使用set_allocated_ptype这个函数有一个地方需要注意的。
比如说如果我这样用：

MyType thetype;
thetype.set_type("this is type");
Person person;
......
person.set_allocated_ptype(&thetype);

毫无疑问会出错，编译能通过，在我的Ubuntu上运行的错误有：

1	[1] 14882 segmentation fault (core dumped) ./hello

解决方法是使用new：

MyType* thetype = new MyType;
thetype->set_type("this is type");
Person person;
......
person.set_allocated_ptype(thetype);

这样运行起来就没有问题了。

extend

protobuf的extend扩展功能能够在另外的proto文件当中扩展当前proto文件的message类型。

使用方法是这样的：
首先要在需要扩展的message当中加上extension，比如说：

message Person {
    required string name = 1;
    required int32 id = 2;
    optional string email = 3;
    repeated int32 phone = 4;
    required MyType ptype = 5;
    extensions 100 to max;
}

这里的extensions 100 to max是指扩展的时候要从100标识号开始到最大的标识号。
然后在本文件当中就可以直接这样写：

1
2
3

extend Person {
    optional string hello = 101;
}

看到这里的标识号是101。
通常情况下在选择标符号时，标识号产生的规则中应该避开[19000－19999]之间的数字，因为这些已经被protobuf实现中预留了。

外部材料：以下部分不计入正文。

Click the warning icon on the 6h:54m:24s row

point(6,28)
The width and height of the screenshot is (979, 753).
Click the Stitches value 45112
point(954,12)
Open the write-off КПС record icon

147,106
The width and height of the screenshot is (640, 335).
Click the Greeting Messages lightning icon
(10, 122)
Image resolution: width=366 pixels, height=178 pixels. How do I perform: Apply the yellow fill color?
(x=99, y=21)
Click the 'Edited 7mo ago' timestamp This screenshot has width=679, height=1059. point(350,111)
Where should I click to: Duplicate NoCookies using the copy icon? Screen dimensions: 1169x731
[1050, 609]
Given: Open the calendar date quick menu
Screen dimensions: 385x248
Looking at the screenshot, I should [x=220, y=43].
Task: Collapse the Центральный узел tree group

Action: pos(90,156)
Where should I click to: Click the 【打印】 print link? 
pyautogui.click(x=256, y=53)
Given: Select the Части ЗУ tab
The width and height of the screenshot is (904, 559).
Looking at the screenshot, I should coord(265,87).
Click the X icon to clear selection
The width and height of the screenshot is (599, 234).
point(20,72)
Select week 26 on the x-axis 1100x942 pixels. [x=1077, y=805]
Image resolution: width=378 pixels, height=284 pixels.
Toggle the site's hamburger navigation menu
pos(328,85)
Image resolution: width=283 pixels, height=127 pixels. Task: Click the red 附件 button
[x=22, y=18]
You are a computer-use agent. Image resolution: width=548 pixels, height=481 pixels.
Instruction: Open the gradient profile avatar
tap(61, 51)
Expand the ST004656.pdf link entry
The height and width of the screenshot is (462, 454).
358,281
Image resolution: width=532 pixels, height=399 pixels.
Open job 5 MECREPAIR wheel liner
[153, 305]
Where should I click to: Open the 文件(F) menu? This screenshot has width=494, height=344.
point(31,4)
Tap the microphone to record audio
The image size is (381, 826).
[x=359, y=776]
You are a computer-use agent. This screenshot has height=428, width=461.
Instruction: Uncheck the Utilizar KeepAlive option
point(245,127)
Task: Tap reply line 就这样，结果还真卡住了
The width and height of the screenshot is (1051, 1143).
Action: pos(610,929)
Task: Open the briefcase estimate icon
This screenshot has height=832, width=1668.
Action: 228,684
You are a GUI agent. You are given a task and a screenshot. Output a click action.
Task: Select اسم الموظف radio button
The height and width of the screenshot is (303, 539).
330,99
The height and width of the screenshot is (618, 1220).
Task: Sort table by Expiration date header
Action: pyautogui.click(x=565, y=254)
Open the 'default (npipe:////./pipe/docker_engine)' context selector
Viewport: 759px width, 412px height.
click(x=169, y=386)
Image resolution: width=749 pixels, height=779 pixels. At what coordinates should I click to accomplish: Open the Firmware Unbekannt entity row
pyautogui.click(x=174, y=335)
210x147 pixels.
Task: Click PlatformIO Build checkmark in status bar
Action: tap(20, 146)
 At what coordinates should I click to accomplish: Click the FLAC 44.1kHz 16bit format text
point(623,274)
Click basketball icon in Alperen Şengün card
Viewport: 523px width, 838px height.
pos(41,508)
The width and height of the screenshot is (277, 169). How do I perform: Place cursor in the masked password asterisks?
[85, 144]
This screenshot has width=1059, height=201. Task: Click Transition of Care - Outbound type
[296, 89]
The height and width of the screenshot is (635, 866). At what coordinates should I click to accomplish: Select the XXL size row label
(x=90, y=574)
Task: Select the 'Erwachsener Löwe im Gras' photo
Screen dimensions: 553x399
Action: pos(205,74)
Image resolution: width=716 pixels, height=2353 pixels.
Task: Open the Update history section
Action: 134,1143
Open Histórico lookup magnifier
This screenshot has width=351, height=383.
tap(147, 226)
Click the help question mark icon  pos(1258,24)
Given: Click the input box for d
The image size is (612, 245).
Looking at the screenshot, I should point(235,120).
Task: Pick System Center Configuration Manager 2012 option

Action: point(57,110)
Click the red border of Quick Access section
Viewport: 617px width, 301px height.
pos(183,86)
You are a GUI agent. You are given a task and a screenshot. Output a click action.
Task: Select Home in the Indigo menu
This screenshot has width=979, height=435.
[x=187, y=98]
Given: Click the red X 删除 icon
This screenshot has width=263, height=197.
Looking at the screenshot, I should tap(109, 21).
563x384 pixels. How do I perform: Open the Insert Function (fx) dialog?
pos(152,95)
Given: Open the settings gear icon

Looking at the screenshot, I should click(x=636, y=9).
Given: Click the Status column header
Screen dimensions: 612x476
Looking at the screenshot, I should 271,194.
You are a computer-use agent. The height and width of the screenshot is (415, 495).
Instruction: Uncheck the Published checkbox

但是这样子在同一个文件当中使用extend似乎没有什么意义，我们需要在另外的文件当中使用extend的话应该是用import。

比如我另外写一个文件other.proto：

import "addressbook.proto";

extend Person {
    optional string extend_str = 110;
    optional MyType etype = 111;
}

这可是未完成版本，直接编译的话会有问题，提示找不到Person和MyType。是由于addressbook.proto文件当中没有使用package的原因。使用import就必须使用package。

完成版本是这样：
addressbook.proto：

package addressbook;

message MyType {
    required string type = 1;
}

message Person {
    required string name = 1;
    required int32 id = 2;
    optional string email = 3;
    repeated int32 phone = 4;
    required MyType ptype = 5;
    extensions 100 to max;
}

extend Person {
    optional string hello = 101;
}

other.proto：

package addressbook.other;

import "addressbook.proto";

extend addressbook.Person {
    optional string extend_str = 110;
    optional addressbook.MyType etype = 111;
}

看一看protobuf为我生成的代码：
addressbook.pb.h

GOOGLE_PROTOBUF_EXTENSION_ACCESSORS(Person);
extern ::google::protobuf::internal::ExtensionIdentifier< ::addressbook::Person,
    ::google::protobuf::internal::StringTypeTraits, 9, false >
  hello;

还有在other.pb.h

static const int kExtendStrFieldNumber = 110;
extern ::google::protobuf::internal::ExtensionIdentifier< ::addressbook::Person,
    ::google::protobuf::internal::StringTypeTraits, 9, false >
  extend_str;
static const int kEtypeFieldNumber = 111;
extern ::google::protobuf::internal::ExtensionIdentifier< ::addressbook::Person,
    ::google::protobuf::internal::MessageTypeTraits< ::addressbook::MyType >, 11, false >
  etype;

并没有任何getter和setter方法。其实是有的，相对应的接口都在宏”GOOGLE_PROTOBUF_EXTENSION_ACCESSORS”当中了，我看了Protobuf 语法指南，给出了接口： HasExtension()，ClearExtension()，GetExtension()，SetExtension()，MutableExtension()，以及 AddExtension()。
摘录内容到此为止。